» ACTION ITEM:
An exact transcription of the data below, complete and unaltered, is the expected answer.

» MATERIAL PROVIDED:
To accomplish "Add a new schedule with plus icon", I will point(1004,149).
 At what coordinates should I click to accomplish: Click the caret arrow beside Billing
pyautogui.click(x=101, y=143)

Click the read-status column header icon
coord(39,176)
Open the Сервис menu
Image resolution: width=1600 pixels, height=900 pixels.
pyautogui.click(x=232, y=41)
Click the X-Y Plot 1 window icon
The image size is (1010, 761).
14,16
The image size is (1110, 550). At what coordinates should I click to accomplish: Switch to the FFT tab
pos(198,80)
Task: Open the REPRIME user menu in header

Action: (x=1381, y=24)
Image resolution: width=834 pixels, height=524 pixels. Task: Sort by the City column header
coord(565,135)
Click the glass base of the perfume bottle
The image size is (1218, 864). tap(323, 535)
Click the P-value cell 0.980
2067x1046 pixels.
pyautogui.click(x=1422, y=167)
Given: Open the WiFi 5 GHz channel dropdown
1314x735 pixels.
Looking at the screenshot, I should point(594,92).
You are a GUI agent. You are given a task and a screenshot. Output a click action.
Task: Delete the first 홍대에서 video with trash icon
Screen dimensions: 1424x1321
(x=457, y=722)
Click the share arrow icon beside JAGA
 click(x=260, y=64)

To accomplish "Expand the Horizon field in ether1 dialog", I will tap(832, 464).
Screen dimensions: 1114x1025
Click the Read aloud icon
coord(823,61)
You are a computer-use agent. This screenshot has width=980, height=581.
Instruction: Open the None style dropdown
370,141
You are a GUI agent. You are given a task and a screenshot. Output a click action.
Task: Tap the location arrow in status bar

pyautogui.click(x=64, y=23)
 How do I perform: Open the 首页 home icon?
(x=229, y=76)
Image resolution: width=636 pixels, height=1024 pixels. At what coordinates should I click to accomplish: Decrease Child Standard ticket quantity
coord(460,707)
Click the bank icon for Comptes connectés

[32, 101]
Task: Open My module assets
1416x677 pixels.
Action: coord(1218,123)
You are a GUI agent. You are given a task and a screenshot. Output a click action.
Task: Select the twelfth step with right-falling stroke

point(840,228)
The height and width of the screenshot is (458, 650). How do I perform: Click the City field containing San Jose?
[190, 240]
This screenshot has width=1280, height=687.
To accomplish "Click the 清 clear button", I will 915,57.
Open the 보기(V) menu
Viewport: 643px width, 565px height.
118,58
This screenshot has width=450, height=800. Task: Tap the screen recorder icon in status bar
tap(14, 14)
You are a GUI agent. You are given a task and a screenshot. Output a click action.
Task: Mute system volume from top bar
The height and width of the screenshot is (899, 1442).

» SOLVED EXERCISE:
To accomplish "Add a new schedule with plus icon", I will point(1004,149).
 At what coordinates should I click to accomplish: Click the caret arrow beside Billing
pyautogui.click(x=101, y=143)

Click the read-status column header icon
coord(39,176)
Open the Сервис menu
Image resolution: width=1600 pixels, height=900 pixels.
pyautogui.click(x=232, y=41)
Click the X-Y Plot 1 window icon
The image size is (1010, 761).
14,16
The image size is (1110, 550). At what coordinates should I click to accomplish: Switch to the FFT tab
pos(198,80)
Task: Open the REPRIME user menu in header

Action: (x=1381, y=24)
Image resolution: width=834 pixels, height=524 pixels. Task: Sort by the City column header
coord(565,135)
Click the glass base of the perfume bottle
The image size is (1218, 864). tap(323, 535)
Click the P-value cell 0.980
2067x1046 pixels.
pyautogui.click(x=1422, y=167)
Given: Open the WiFi 5 GHz channel dropdown
1314x735 pixels.
Looking at the screenshot, I should point(594,92).
You are a GUI agent. You are given a task and a screenshot. Output a click action.
Task: Delete the first 홍대에서 video with trash icon
Screen dimensions: 1424x1321
(x=457, y=722)
Click the share arrow icon beside JAGA
 click(x=260, y=64)

To accomplish "Expand the Horizon field in ether1 dialog", I will tap(832, 464).
Screen dimensions: 1114x1025
Click the Read aloud icon
coord(823,61)
You are a computer-use agent. This screenshot has width=980, height=581.
Instruction: Open the None style dropdown
370,141
You are a GUI agent. You are given a task and a screenshot. Output a click action.
Task: Tap the location arrow in status bar

pyautogui.click(x=64, y=23)
 How do I perform: Open the 首页 home icon?
(x=229, y=76)
Image resolution: width=636 pixels, height=1024 pixels. At what coordinates should I click to accomplish: Decrease Child Standard ticket quantity
coord(460,707)
Click the bank icon for Comptes connectés

[32, 101]
Task: Open My module assets
1416x677 pixels.
Action: coord(1218,123)
You are a GUI agent. You are given a task and a screenshot. Output a click action.
Task: Select the twelfth step with right-falling stroke

point(840,228)
The height and width of the screenshot is (458, 650). How do I perform: Click the City field containing San Jose?
[190, 240]
This screenshot has width=1280, height=687.
To accomplish "Click the 清 clear button", I will 915,57.
Open the 보기(V) menu
Viewport: 643px width, 565px height.
118,58
This screenshot has width=450, height=800. Task: Tap the screen recorder icon in status bar
tap(14, 14)
You are a GUI agent. You are given a task and a screenshot. Output a click action.
Task: Mute system volume from top bar
The height and width of the screenshot is (899, 1442).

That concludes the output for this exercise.